Here, you find all necessary information for the mandatory assignment for the course. Please note, that passing this assignment is necessary in order to be eligible to take the oral exam. Grading will be pass/fail with internal censor.

There will be no extensions to the deadline!

Deadline Final Hand-In: January 9th.

It is allowed and encouraged to work in teams of 5 students. Make sure, when submitting your reports and code, that all your team members' names are included.

Materials

Additional Links

Procedure of the oral exam

Examination Dates & Times

  • Jan 29th: MM552
  • Jan 30th: DM847
  • Jan 31th: DM847

Further, I have posted lists with estimated time slots on my door. If you prefer to be examined at a certain time, please put your name next to the corresponding time slot. We will try our best to accommodate for your wishes but the times might be subject to change.

Procedure

The exam will last between 15-20 minutes. At the beginning, one topic from the list below will be drawn randomly. For each topic the examinee should be prepared to make a short presentation of max. 5 minutes. It is allowed to bring one page of hand-written notes (DIN A4 or US-Letter) for each of the topics. The examinee will have 2 minutes to briefly study the notes for the drawn topic before the presentation. The notes may be consulted during the exam if needed but it will negatively influence the evaluation of the examinee's performance. During the presentation, only the blackboard can be used (you cannot use overhead transparencies or powerpoint slides, for instance).

After the short presentation, additional question about the presentation's topic but also about other topics in the curriculum will be asked.

Below is the list of possible topics and some suggested content. The listed content are only suggestions and is not necessarily complete nor must everything be covered in the short presentation. It is the responsibility of the examinee to gather and select among all relevant information for each topic from the course material. The parts of the lecture not mentioned below might still be part of the oral exam but are just not deemed suitable for an oral presentation.

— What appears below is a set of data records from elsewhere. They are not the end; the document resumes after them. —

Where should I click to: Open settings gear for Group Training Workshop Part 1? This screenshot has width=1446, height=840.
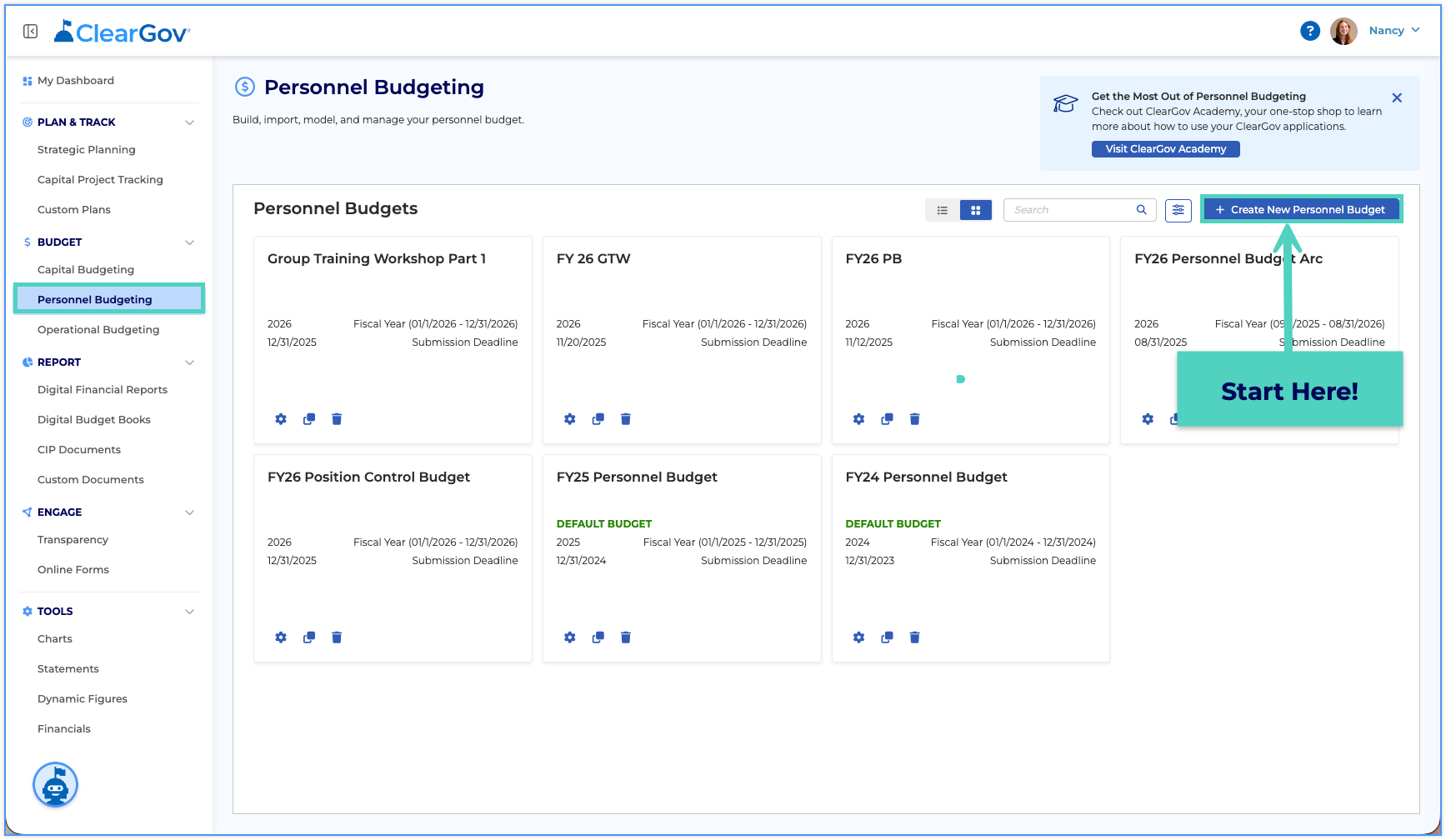[281, 419]
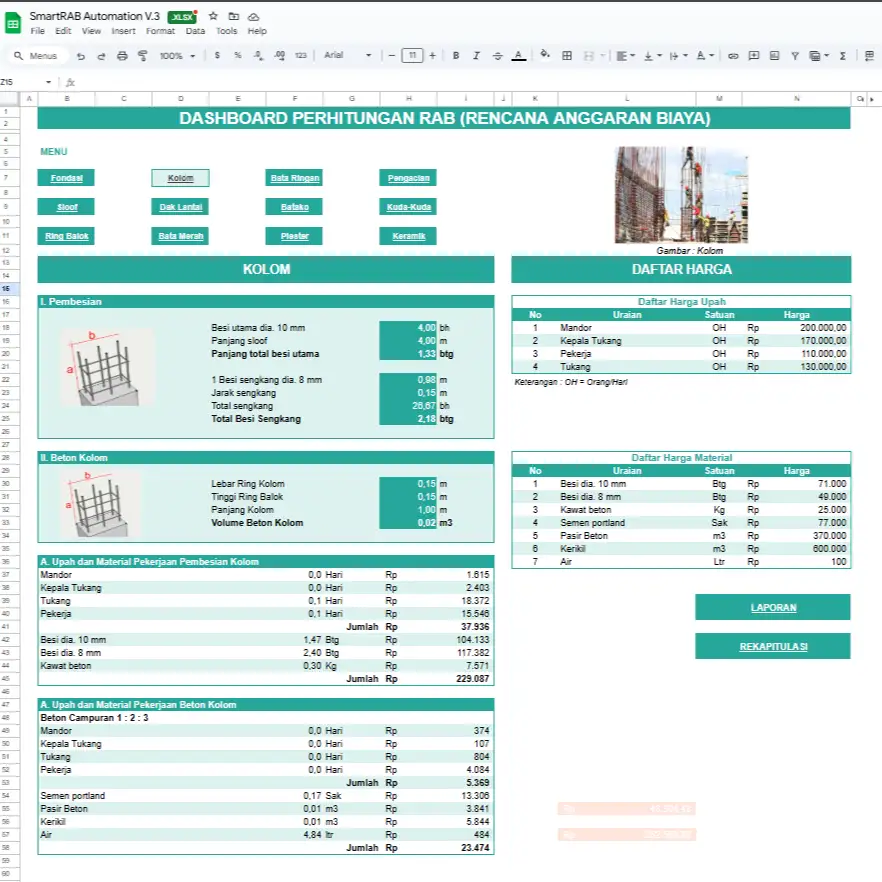882x882 pixels.
Task: Open the borders tool
Action: point(567,56)
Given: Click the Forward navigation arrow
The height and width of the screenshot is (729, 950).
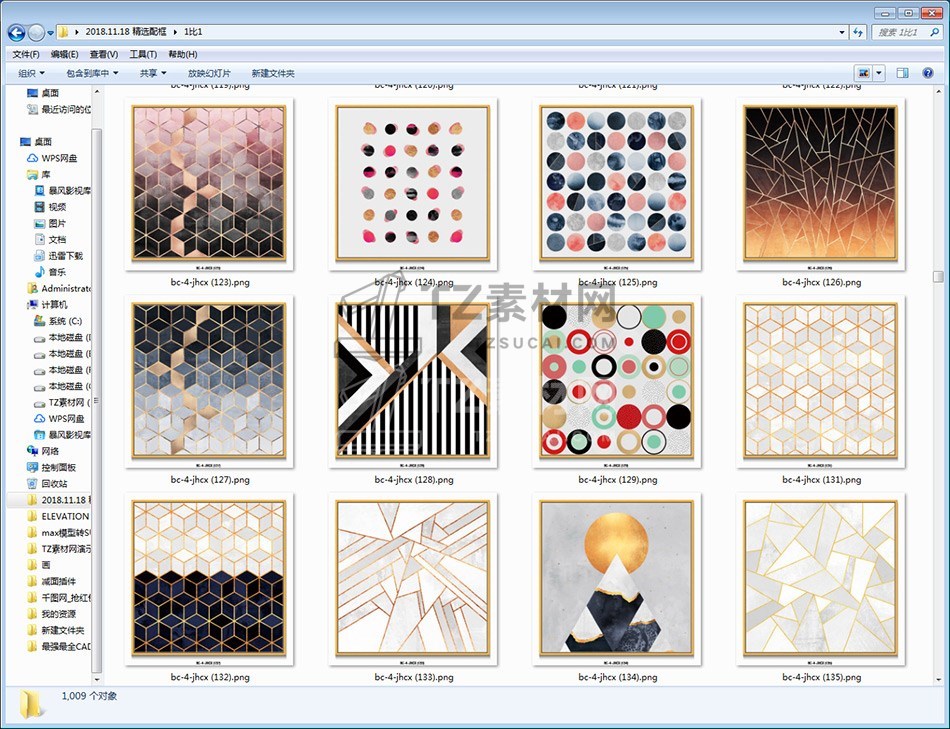Looking at the screenshot, I should pos(36,33).
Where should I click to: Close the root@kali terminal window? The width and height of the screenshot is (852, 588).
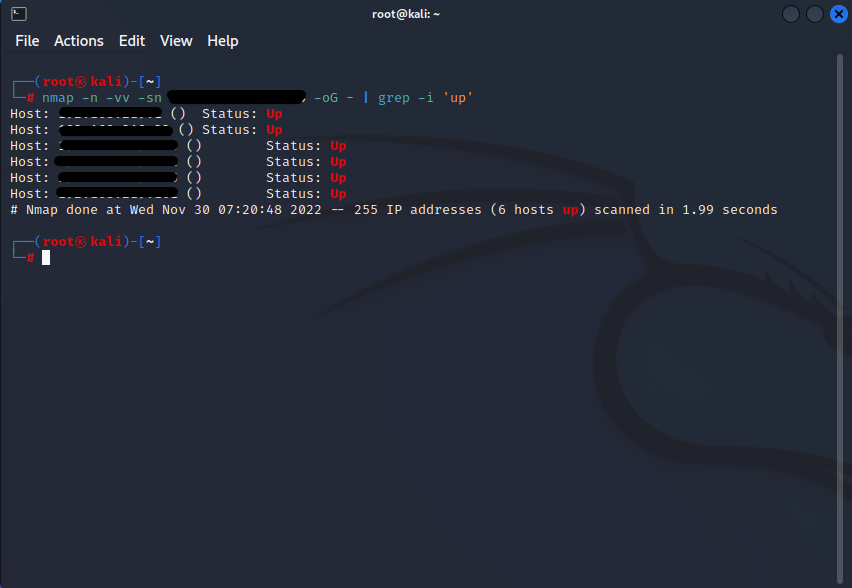(x=836, y=14)
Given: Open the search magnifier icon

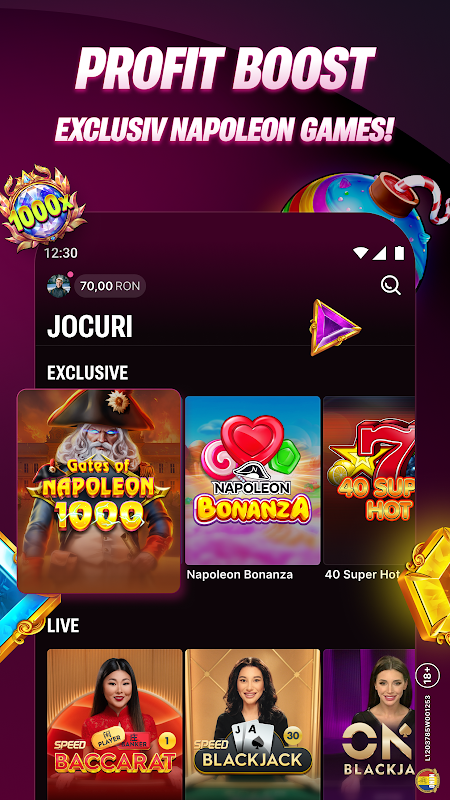Looking at the screenshot, I should [391, 285].
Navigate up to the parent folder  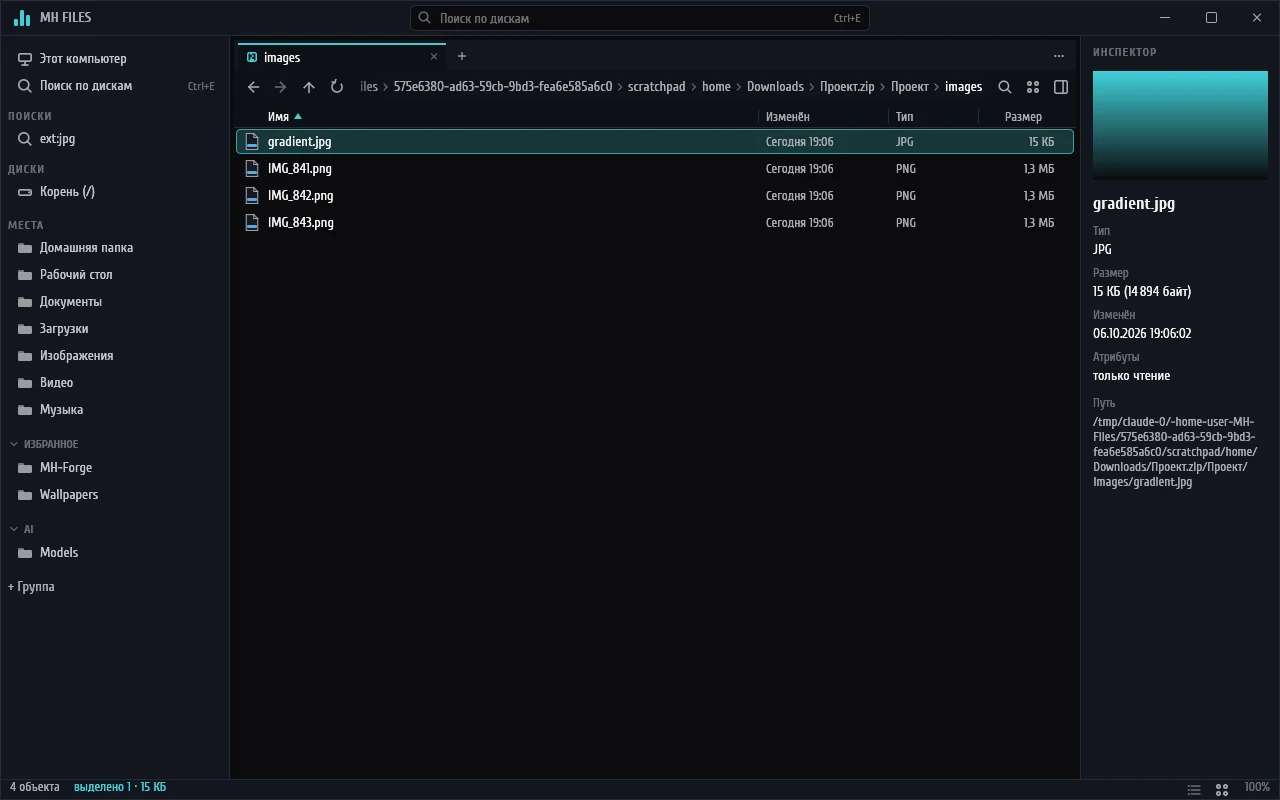pos(309,87)
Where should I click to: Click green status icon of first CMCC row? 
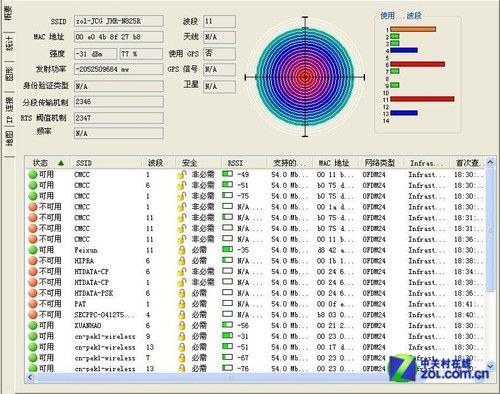coord(32,174)
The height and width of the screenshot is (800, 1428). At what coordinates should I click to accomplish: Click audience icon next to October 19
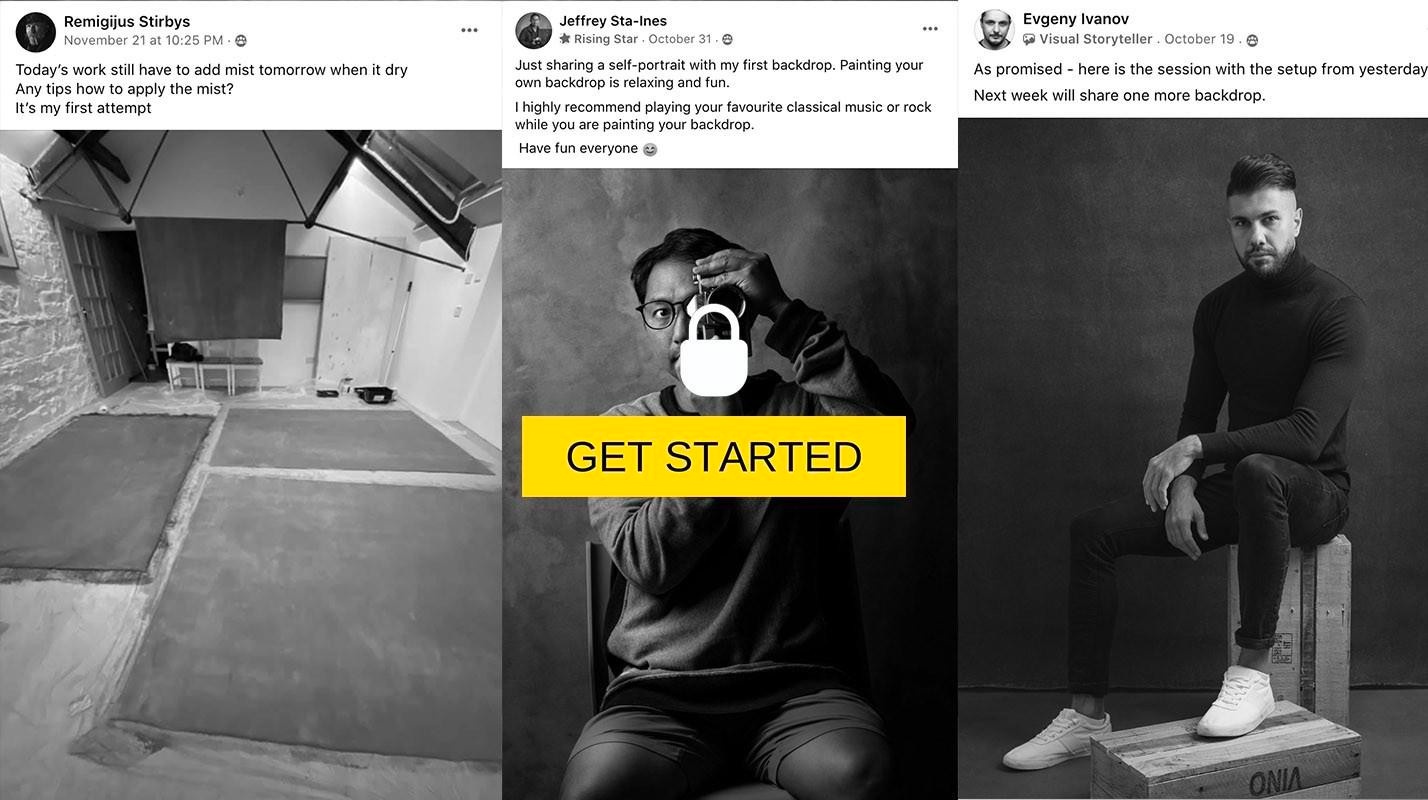point(1252,40)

Topics for the short presentation

  1. Exact String Matching
    • Complexity
    • KMP
    • Boyer-Moore
    • ...
  2. Sequence Alignment
    • Scoring Schemes
    • Needleman-Wunsch
    • Smith-Waterman
    • BLAST
    • ...
  3. Short Read Mapping
    • ChIP-Seq
    • Burrows Wheeler Transformation
    • ...
  4. Transcription Factor Binding Sites
    • PWMs
    • Suffix Trees
    • Enhanced Suffix Arrays
    • ...
  5. Sequence Logos and Motif Discovery
    • Sequence Logos / Information Content
    • Expectation Maximization
    • MEME
    • ...
  6. Hidden Markov Models
    • Markov Chain
    • Classic HMM Problems
    • Modeling of Proteins
    • ...
  7. Data Mining
    • k-means
    • Decision Trees
    • Random Forest
    • Performance Evaluation
    • ...
  8. Network Enrichment
    • Active Modules
    • CUPS
    • KPM
    • ...

Materials

All lecture slides are relevant for the exams.

Books:

  • Gussfield, D. "Algorithms on strings, trees, and sequences." Computer Science and Computional Biology (Cambrigde, 1999) (1997).
  • Durbin, Richard, et al. Biological sequence analysis: probabilistic models of proteins and nucleic acids. Cambridge university press, 1998.